=== TASK TO COMPLETE ===
Each line of the data has to be transcribed exactly.

━━━━━ EXERCISE INPUT ━━━━━

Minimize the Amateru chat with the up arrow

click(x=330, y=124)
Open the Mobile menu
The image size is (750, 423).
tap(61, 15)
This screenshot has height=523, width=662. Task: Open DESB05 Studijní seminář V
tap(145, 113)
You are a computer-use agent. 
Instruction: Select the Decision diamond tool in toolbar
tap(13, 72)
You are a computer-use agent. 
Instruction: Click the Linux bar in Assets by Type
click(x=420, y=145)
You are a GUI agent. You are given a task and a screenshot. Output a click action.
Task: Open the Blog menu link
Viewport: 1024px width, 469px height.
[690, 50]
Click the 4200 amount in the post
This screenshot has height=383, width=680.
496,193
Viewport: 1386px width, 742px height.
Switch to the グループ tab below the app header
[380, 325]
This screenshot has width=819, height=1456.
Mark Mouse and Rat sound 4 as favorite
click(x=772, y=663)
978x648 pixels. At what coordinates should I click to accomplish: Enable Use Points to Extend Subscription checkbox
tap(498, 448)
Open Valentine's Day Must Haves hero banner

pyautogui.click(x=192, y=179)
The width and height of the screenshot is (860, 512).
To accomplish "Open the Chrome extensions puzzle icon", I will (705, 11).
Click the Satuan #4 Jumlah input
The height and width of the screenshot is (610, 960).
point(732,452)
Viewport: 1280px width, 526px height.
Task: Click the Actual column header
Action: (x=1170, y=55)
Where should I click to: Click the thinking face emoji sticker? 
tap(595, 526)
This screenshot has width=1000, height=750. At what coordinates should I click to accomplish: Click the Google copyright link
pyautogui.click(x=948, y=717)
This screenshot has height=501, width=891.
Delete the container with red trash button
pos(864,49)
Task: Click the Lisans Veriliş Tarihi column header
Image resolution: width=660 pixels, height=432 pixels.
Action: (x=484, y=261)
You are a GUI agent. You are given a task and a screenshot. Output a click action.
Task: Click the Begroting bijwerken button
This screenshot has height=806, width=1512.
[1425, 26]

━━━━━

=== TASK RESULT ===
Minimize the Amateru chat with the up arrow

click(x=330, y=124)
Open the Mobile menu
The image size is (750, 423).
tap(61, 15)
This screenshot has height=523, width=662. Task: Open DESB05 Studijní seminář V
tap(145, 113)
You are a computer-use agent. 
Instruction: Select the Decision diamond tool in toolbar
tap(13, 72)
You are a computer-use agent. 
Instruction: Click the Linux bar in Assets by Type
click(x=420, y=145)
You are a GUI agent. You are given a task and a screenshot. Output a click action.
Task: Open the Blog menu link
Viewport: 1024px width, 469px height.
[690, 50]
Click the 4200 amount in the post
This screenshot has height=383, width=680.
496,193
Viewport: 1386px width, 742px height.
Switch to the グループ tab below the app header
[380, 325]
This screenshot has width=819, height=1456.
Mark Mouse and Rat sound 4 as favorite
click(x=772, y=663)
978x648 pixels. At what coordinates should I click to accomplish: Enable Use Points to Extend Subscription checkbox
tap(498, 448)
Open Valentine's Day Must Haves hero banner

pyautogui.click(x=192, y=179)
The width and height of the screenshot is (860, 512).
To accomplish "Open the Chrome extensions puzzle icon", I will (705, 11).
Click the Satuan #4 Jumlah input
The height and width of the screenshot is (610, 960).
point(732,452)
Viewport: 1280px width, 526px height.
Task: Click the Actual column header
Action: (x=1170, y=55)
Where should I click to: Click the thinking face emoji sticker? 
tap(595, 526)
This screenshot has width=1000, height=750. At what coordinates should I click to accomplish: Click the Google copyright link
pyautogui.click(x=948, y=717)
This screenshot has height=501, width=891.
Delete the container with red trash button
pos(864,49)
Task: Click the Lisans Veriliş Tarihi column header
Image resolution: width=660 pixels, height=432 pixels.
Action: (x=484, y=261)
You are a GUI agent. You are given a task and a screenshot. Output a click action.
Task: Click the Begroting bijwerken button
This screenshot has height=806, width=1512.
[1425, 26]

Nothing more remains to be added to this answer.